Concluding the Interview
Once all of the relevant information from the suspect has been elicited, the investigator should step out of the interview room, review his interview notes and other evidence collected in the case and make one of three decisions. The first is that the suspect is telling the truth an can be eliminated from further suspicion. Under this circumstance, the investigator should return to the interview room and say something like the following, “Tom I’ve covered everything I need to cover with you. Thank you for coming in. If I need to talk to you further I’ll let you know.” A second possibility is that the investigator decides, based on the suspect’s behavior and the evidence, that the suspect is probably guilty of the crime. Under this circumstance, the investigator would return to the interview room and start the interrogation.

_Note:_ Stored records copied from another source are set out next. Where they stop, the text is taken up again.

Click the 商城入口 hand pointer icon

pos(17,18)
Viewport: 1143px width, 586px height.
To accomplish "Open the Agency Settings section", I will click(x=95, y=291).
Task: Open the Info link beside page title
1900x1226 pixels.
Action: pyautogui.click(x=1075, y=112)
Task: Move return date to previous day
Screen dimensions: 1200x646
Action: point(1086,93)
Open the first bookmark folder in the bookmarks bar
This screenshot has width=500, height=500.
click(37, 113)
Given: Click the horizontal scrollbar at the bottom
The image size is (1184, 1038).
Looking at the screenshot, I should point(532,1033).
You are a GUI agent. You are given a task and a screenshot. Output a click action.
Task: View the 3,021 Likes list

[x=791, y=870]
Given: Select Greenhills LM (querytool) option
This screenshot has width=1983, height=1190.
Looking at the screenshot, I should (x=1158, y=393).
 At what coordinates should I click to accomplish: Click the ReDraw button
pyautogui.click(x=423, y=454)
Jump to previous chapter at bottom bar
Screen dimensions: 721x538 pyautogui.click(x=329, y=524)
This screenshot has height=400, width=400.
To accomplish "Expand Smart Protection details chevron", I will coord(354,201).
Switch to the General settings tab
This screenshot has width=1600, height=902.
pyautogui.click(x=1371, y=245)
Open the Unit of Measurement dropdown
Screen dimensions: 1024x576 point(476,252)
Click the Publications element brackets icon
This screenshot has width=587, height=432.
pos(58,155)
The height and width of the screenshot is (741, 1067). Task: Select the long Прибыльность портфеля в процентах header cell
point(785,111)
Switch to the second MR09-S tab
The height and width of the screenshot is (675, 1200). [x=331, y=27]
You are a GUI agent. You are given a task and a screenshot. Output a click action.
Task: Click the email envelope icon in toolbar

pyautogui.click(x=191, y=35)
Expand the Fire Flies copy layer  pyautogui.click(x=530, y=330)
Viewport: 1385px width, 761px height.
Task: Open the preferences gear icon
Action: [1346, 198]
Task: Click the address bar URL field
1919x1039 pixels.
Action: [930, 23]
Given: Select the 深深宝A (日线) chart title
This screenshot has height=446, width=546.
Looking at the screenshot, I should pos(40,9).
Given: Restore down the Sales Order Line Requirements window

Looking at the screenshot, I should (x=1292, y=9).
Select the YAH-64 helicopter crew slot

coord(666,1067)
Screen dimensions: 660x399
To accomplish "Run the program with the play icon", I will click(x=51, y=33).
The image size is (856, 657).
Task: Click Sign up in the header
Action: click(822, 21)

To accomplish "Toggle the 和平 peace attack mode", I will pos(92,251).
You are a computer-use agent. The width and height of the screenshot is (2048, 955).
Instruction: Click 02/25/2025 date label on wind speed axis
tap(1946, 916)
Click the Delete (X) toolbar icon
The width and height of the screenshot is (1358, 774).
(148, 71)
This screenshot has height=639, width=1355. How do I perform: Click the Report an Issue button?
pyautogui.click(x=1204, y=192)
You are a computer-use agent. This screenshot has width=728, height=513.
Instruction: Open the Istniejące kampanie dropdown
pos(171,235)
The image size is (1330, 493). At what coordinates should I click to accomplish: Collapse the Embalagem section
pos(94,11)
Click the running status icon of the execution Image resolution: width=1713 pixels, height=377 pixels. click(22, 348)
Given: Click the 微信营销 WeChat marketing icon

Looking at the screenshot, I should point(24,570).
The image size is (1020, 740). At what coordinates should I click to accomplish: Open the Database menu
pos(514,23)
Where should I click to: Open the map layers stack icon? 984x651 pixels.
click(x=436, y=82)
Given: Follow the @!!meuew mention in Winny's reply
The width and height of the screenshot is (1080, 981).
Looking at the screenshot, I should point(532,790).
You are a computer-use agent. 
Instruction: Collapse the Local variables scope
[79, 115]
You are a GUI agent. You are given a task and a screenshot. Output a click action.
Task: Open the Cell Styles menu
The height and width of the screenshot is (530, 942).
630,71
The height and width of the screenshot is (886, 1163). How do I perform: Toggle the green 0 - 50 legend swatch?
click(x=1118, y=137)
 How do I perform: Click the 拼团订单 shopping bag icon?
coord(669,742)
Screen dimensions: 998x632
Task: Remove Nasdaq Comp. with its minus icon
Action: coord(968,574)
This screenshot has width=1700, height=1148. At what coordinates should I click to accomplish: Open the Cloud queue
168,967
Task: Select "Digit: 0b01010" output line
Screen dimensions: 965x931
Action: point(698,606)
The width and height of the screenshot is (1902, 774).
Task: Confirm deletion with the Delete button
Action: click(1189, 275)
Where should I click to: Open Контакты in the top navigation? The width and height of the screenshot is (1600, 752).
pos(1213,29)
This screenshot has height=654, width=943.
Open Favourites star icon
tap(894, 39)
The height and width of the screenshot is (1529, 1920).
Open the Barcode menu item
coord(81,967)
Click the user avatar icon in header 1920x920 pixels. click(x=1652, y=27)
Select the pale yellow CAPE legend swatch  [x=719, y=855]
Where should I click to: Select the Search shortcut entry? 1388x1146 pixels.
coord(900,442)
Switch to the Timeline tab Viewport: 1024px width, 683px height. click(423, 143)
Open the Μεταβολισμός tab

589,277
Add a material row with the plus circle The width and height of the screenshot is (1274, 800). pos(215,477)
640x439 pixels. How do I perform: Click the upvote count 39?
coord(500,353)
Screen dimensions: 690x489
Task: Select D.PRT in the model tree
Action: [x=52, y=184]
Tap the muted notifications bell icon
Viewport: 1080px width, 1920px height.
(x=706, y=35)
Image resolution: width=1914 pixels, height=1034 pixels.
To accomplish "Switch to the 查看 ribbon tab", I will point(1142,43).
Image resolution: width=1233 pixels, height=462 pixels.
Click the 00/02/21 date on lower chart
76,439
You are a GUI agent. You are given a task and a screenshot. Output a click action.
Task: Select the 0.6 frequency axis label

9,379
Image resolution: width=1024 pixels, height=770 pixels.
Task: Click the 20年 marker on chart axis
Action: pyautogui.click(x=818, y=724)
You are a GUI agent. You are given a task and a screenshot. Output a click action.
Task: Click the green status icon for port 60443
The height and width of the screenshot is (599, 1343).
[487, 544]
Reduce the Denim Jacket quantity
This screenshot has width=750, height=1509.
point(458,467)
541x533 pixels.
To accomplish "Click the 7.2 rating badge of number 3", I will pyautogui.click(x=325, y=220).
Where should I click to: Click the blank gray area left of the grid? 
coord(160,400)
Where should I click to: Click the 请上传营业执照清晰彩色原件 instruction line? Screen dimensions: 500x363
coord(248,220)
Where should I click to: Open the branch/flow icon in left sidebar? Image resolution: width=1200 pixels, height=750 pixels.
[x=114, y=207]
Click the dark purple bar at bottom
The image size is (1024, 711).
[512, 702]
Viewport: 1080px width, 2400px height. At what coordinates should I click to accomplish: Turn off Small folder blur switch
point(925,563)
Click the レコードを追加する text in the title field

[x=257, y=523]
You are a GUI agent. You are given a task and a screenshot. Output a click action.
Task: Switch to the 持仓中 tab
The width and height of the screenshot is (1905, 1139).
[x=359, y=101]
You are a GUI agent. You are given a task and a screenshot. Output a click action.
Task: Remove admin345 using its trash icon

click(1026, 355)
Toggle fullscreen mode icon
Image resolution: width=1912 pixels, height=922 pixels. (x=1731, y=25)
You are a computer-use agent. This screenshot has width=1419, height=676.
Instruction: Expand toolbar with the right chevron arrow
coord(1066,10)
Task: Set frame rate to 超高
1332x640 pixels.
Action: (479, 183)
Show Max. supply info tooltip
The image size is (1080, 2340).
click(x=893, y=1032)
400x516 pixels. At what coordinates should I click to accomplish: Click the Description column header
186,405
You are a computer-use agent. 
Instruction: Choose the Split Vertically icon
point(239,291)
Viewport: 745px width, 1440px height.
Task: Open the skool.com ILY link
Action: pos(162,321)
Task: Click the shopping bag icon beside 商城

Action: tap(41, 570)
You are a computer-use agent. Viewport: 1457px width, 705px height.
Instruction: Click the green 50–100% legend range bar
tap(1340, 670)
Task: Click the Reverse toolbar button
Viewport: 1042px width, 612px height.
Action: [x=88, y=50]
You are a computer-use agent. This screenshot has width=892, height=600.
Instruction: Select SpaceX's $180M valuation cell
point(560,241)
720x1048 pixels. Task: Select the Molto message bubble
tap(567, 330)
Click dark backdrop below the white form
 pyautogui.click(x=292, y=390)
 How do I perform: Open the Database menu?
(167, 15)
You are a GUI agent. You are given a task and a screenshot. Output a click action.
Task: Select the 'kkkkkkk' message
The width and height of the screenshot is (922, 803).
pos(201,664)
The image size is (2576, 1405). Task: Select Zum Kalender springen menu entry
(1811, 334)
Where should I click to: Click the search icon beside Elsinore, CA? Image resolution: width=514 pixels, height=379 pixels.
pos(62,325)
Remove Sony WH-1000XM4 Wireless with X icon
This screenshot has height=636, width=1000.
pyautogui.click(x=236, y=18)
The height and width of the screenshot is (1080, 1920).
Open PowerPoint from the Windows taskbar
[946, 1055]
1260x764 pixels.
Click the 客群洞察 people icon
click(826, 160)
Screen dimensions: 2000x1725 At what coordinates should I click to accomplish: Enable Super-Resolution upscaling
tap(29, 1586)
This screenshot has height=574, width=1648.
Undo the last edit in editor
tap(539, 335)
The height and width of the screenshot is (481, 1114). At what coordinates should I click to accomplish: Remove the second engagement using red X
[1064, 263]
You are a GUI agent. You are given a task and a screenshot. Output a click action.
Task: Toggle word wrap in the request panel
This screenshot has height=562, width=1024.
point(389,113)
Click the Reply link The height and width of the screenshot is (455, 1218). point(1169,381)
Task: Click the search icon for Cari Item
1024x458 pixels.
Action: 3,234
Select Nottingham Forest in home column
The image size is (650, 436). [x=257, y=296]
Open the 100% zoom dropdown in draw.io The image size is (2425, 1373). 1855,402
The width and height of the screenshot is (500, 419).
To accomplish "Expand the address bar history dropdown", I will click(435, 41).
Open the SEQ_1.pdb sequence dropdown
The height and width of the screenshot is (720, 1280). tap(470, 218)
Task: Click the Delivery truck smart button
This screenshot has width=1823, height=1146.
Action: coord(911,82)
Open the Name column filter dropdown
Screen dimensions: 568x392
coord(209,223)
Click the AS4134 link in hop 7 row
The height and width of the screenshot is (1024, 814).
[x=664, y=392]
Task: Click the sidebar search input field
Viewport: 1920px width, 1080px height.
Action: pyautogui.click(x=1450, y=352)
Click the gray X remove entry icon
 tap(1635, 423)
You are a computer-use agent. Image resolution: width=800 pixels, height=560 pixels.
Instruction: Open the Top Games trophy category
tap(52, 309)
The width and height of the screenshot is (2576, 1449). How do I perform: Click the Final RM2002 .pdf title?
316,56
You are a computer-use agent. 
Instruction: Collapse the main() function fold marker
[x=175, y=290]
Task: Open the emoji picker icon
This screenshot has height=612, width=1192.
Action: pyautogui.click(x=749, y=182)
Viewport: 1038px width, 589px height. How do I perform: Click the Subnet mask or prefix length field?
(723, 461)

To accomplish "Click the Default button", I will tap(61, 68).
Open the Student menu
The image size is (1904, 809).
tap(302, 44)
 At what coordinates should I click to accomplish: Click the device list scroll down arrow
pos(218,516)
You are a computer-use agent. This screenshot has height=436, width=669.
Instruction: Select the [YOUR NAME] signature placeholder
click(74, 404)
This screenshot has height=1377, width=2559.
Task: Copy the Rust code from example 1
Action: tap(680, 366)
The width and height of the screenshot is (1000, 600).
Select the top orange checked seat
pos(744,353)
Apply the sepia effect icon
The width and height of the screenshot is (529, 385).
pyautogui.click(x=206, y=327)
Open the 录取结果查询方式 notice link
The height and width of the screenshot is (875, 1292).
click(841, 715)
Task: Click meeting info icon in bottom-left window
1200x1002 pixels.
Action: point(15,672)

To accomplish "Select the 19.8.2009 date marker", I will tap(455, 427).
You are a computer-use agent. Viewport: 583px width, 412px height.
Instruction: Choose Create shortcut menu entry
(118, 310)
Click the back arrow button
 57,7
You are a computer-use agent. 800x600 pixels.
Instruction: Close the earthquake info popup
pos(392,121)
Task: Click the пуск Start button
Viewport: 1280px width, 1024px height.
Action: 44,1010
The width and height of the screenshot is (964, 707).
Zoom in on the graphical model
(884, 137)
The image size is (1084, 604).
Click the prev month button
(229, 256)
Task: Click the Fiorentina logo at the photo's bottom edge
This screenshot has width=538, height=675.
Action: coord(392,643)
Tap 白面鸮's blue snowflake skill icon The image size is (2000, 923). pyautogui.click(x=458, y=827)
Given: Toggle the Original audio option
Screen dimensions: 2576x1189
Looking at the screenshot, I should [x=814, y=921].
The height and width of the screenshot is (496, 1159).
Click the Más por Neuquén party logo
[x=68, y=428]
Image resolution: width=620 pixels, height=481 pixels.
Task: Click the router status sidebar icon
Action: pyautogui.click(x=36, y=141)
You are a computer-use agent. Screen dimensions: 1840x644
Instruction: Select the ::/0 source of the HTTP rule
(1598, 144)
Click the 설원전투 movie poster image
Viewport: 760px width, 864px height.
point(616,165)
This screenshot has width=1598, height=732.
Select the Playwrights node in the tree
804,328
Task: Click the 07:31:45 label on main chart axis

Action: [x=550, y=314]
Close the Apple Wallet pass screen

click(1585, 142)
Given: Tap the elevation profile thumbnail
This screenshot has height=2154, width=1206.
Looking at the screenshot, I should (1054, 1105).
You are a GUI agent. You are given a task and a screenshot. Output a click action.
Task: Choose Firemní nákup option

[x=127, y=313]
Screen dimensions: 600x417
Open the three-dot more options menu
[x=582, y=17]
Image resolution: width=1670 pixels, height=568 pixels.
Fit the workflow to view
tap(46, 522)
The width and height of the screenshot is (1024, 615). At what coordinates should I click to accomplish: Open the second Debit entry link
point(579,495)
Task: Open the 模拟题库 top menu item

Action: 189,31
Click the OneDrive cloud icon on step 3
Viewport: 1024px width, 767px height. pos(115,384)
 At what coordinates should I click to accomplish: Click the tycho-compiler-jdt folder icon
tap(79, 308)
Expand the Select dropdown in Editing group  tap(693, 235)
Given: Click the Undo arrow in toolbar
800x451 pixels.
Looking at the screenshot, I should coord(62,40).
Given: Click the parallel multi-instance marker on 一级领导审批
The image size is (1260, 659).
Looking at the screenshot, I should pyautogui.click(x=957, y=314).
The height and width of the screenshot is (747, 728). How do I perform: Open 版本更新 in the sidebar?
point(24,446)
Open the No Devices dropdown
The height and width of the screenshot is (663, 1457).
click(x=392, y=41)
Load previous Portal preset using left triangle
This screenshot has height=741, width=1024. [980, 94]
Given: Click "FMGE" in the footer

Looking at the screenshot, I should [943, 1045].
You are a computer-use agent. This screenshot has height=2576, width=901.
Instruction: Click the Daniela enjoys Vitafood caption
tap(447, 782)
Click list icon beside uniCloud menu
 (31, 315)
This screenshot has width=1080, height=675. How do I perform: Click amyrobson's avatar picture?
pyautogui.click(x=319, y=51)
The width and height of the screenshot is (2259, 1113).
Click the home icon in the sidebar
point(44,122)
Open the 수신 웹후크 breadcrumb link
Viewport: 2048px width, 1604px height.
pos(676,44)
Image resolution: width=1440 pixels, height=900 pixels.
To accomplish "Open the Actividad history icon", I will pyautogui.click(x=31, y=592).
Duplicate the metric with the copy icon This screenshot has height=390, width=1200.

In some situations, following the initial interview the investigator may not be able to make a determination of the suspect’s probable guilt or innocence. In other cases, even though the investigator is quite certain of the suspect’s guilt, he may not want to interrogate the suspect at that time. Under these circumstances the investigator would return to the interview room and tell the suspect something similar to the following, “Bill, thank you for coming in today. We are in the process of talking to other people and waiting to get results back on some forensic evidence and it may be necessary for me to talk to you again. You’d be willing to come back and talk to me, wouldn’t you?”
In conclusion, an investigator often has only one opportunity to conduct a formal interview of a suspect. To maximize the amount and quality of information learned during the interview, a specific structure should be used. The issue under investigation should be clearly defined and a series of prepared questions should be asked to develop investigative information and behavior symptoms of truth or deception.